MutableGlmCoordinateSequence can be described as an "owning, read-write, GLM-backed CoordinateSequence".

This type is used any time GEOS deigns to create a new CoordinateSequence (for example, during a union operation when CoordinateSequenceFactory::create is invoked). When MutableGlmCoordinateSequence is created from a std::vector<geos::geom::Coordinate>, we copy all of the data to the std::vector<glm::dvec2> that it owns. Then, like GlmCoordinateSequence, we convert that backing data to geos::geom::Coordinate references as-needed. Later, we can take ownership of that underlying data away from the MutableGlmCoordinateSequence and give it to our public API data types.

MaxCapacityGlmCoordinateSequence

MaxCapacityGlmCoordinateSequence is a special edge-case.
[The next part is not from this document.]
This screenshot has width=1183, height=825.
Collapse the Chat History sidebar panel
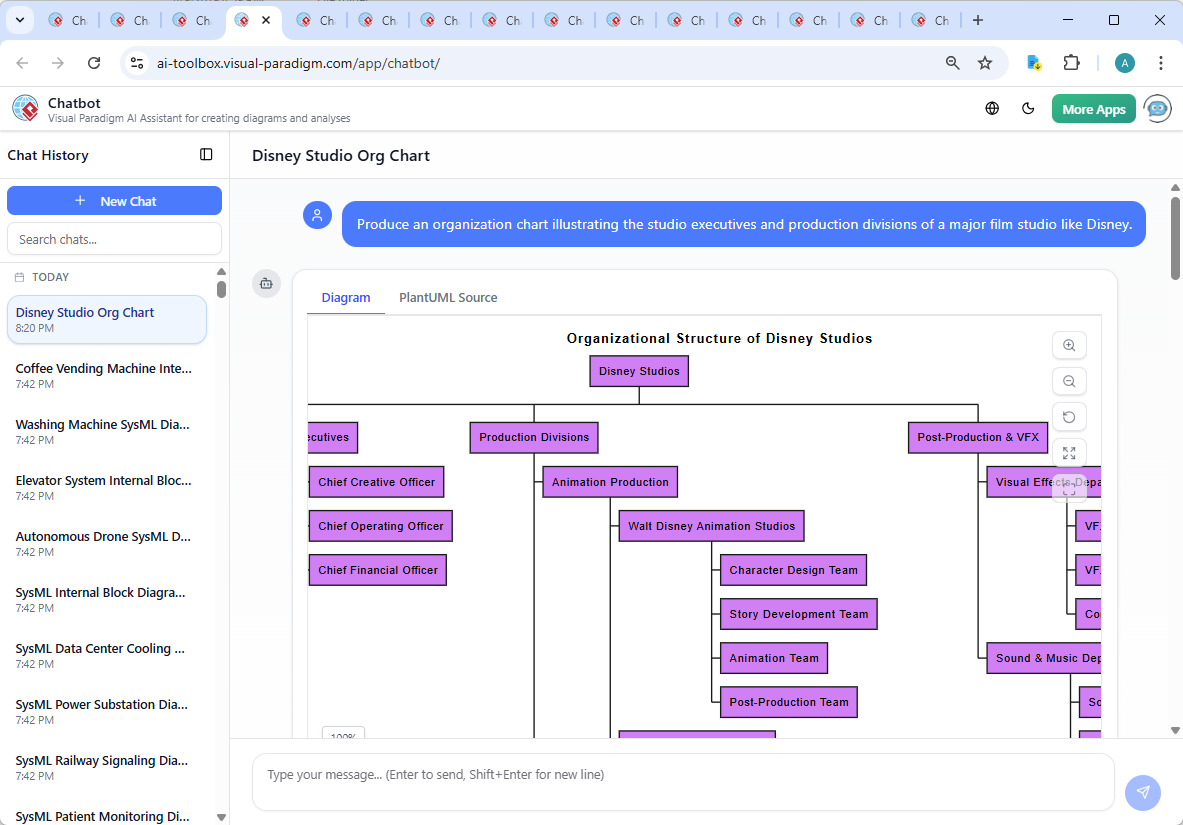tap(206, 155)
It helps us deal with the fact that GEOS uses closed loops and we use open loops, and it prevents accessing un-owned memory because geos::geom::Coordinate is 3D, and our data is 2D. Like GlmCoordinateSequence, it's read-only and doesn't grow.
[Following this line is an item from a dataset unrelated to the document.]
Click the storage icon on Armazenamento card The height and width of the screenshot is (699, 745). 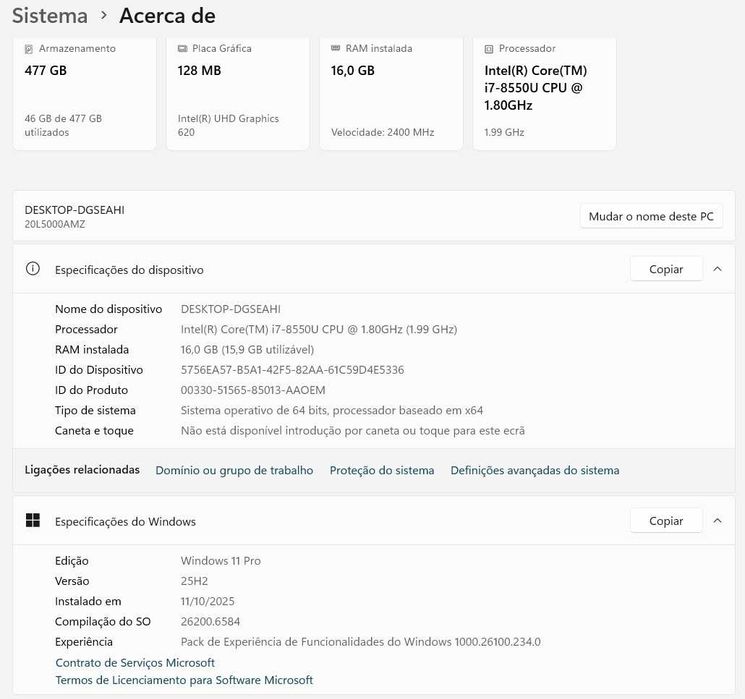pos(30,48)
In many cases, the std::vector<glm::dvec2> owned by a GlmCoordinateSequence has a capacity larger than the actual contents. In these cases, we cheat and access past-the-end memory which is still within the bounds which were allocated by the underlying std::vector. Then when we provide access to GEOS, we represent the data as one larger than the std::vector would report.

When the underlying std::vector does not have a sufficient capacity() to use this trick, we use MaxCapacityGlmCoordinateSequence because in this case, there's nowhere that we can duplicate the 0th point to, and if we were to cast the last point to a geos::geom::Coordinate, then the z value would be un-owned memory. (We could probably get away with just calling reserve() to increase the capacity, but we've tried to avoid having to copy the entire data block as much as possible; and we weren't entirely sure what sort of guarantees consumers might want about iterator invalidation).

MaxCapacityGlmCoordinateSequence solves the issue by containing an extra std::array<glm::dvec2, 3> which can be used to store the final point of the open loop, a duplicate of the first point, and some scratch memory that's safe to access so we can cast a 2D object to a 3D object.

Undefined Behavior and Nasal Demons

So at this point you might be thinking "how in the world is any of this safe??"

Here's some important assumptions:

  • All our data is 2d
  • We only call GEOS functions which do 2d operations (as far as we can tell, this holds, and it's hard to define exactly what something like polygon union mean in 3d)
  • We compile-time checks that the memory layout of geos::geom::Coordinate matches that of glm::dvec2 (at least for the x and y values) and that sizeof(geos::geom::Coordinate) <= sizeof(glm::dvec2)*2

So given these things, it's acceptable to reinterpret_cast<*geos::geom::Coordinate>(&some_glm_dvec2), provided there is another glm::dvec2 allocated immediately after the object being cast. We make the assumption that GEOS doesn't try to write the z value (which, as far as we can tell, it doesn't. If it did, we'd expect it would route through GlmCoordinateSequence::setAt or a similar function, which we assert() doesn't happen)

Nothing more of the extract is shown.